Avery provided Kane with a house, cars, airplanes and a monthly salary of $20,000. Kane's wife, Karen, received an additional $10,000 monthly allowance from Avery, Skrocki said.
That's $360,000 a year, Skrocki said, but no one knows whether the money is invested or buried in the yard.
Though Kane grew up in Anchorage, his only community ties now appear to be through his employment, Skrocki said. Neither his parents, who live in Anchorage, nor his wife testified on his behalf, Skrocki said.
As strange and perplexing as Skrocki tried to portray Kane, defense lawyer Kevin Fitzgerald tried to make him look normal. At worst, Fitzgerald said, Kane is "a man that thinks very highly of himself."

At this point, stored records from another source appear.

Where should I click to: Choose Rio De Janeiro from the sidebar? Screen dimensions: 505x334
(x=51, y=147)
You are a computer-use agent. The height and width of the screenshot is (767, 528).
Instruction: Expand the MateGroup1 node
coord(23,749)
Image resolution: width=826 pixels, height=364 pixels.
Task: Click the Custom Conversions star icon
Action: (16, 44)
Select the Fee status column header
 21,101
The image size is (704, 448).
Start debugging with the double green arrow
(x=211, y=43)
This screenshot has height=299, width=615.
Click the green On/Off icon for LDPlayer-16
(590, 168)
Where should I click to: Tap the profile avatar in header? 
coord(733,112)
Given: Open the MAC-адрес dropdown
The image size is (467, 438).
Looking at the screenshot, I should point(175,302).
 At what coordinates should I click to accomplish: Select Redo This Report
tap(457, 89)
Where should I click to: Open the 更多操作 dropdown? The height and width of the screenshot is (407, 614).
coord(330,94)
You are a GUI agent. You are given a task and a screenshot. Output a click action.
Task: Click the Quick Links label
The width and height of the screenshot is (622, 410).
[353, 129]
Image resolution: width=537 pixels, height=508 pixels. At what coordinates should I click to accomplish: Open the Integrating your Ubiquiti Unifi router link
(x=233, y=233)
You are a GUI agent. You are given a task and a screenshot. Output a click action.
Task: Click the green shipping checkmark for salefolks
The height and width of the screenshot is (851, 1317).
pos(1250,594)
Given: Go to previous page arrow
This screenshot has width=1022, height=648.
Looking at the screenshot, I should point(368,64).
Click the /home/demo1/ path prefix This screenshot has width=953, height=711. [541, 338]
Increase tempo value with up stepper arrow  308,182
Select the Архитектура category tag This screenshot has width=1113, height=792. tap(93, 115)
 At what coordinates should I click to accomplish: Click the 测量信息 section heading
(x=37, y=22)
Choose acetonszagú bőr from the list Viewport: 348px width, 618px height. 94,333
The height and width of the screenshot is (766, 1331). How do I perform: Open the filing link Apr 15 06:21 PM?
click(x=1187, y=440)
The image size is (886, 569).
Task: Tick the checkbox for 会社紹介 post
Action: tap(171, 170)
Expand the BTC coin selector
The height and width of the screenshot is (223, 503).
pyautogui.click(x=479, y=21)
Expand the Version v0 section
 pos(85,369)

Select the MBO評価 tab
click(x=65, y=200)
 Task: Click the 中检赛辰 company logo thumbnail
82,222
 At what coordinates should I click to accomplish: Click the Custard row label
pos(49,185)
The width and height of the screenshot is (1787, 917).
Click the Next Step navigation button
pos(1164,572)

And Kane isn't the only consultant in Alaska of whom little is known of the work performed, Fitzgerald said. "A certain state senator" also shares that distinction, he noted. That obvious reference to Senate President Ben Stevens, who has reported more than $1.5 million in consulting fees since he took office but has refused to describe his work, elicited a rebuke from the judge.
Fitzgerald argued that the public was never in danger from the rocket launchers, which were designed for use on Czech L-39 military planes. Avery owned a small fleet of L-39s, but they were incapable of launching a rocket attack even if Kane possessed rockets, which he didn't, Fitzgerald said.
Kane has no interest in fleeing, Fitzgerald said, because the charges are weak and he wants to return to his work.